For each assignment you can earn up to 25 points. You get at least 0 points for each assignment.
- A.V. Oppenheim, R.W. Schafer, J.R. Buck: Discrete-Time Signal Processing. Prentice-Hall, 1999 (2nd ed.). Strongly recommended! The course is based on this book (including the notation). You can buy the english version of the book here or lend it from the library.
- Richard G. Lyons: Understanding Digital Signal Processing. Prentice-Hall, 2011 (3rd ed.). A quite pracitcal and intuitive introduction to DSP. There is an online version available on the TU Graz library’s homepage.
- Global JOS Index - An online ressourcre by Julius Orion Smith which covers a theoretical and practical signal processing topics.

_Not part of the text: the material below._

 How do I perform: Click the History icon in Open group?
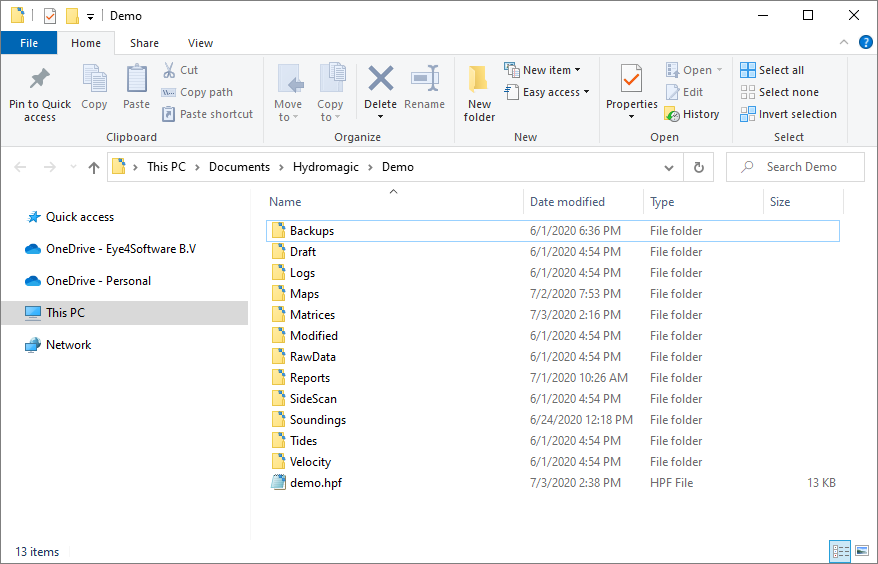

Additional Literature for the Lecture
- Richard A. Roberts and Clifford T. Mullis: Digital Signal Processing. Addison-Wesley, Reading (MA), 1987.
- J.G. Proakis and D.G. Manolakis: Digital Signal Processing: Principles, Algorithms, and Applications. Prentice-Hall, 1995 (3rd ed.).
- James H. McClellan, Ronald W. Schafer and Mark A. Yoder: DSP First: A Multimedia Approach. Prentice Hall, 1998.
Numeric software Python
- We propose to use Jupyther Notebooks as environment for Python.
- Local installation: Jupyther is available as part of the open-source Anaconda environment (www.anaconda.com).
- Cloud computing: If you do not want to install a local Python environment, you can use cloud computing services. We found Google Colab (colab.research.google.com) to be quite reliable. However, this requires you to create a Google account.